> _DATA RECORDS_:
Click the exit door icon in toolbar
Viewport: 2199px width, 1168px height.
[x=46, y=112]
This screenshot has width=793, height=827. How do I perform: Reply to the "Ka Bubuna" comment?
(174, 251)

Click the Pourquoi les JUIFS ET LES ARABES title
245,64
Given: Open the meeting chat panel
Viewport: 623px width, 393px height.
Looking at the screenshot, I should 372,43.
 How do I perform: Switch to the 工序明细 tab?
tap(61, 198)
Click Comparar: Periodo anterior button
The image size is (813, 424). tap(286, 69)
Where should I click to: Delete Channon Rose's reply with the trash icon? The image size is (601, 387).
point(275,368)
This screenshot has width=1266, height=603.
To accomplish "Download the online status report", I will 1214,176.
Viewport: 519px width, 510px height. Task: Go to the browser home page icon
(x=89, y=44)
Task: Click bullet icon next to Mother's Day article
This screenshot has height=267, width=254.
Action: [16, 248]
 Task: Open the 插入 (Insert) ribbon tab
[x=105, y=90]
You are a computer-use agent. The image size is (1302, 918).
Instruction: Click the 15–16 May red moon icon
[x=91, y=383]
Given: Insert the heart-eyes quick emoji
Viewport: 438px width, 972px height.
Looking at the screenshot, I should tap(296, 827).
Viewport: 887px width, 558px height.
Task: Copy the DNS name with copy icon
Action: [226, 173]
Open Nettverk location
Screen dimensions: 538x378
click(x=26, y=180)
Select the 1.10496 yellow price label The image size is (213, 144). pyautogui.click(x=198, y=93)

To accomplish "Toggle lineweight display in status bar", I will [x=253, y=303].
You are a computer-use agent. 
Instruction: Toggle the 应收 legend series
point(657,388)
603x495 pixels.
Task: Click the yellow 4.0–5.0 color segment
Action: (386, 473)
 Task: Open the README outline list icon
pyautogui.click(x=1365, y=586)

> _WORK TO BE COMPLETED_:
Copy out the items exactly, beginning at the line that contains "Given: Insert the heart-eyes quick emoji" and stopping after the last line of the items.

> _EXPECTED ANSWER_:
Given: Insert the heart-eyes quick emoji
Viewport: 438px width, 972px height.
Looking at the screenshot, I should tap(296, 827).
Viewport: 887px width, 558px height.
Task: Copy the DNS name with copy icon
Action: [226, 173]
Open Nettverk location
Screen dimensions: 538x378
click(x=26, y=180)
Select the 1.10496 yellow price label The image size is (213, 144). pyautogui.click(x=198, y=93)

To accomplish "Toggle lineweight display in status bar", I will [x=253, y=303].
You are a computer-use agent. 
Instruction: Toggle the 应收 legend series
point(657,388)
603x495 pixels.
Task: Click the yellow 4.0–5.0 color segment
Action: (386, 473)
 Task: Open the README outline list icon
pyautogui.click(x=1365, y=586)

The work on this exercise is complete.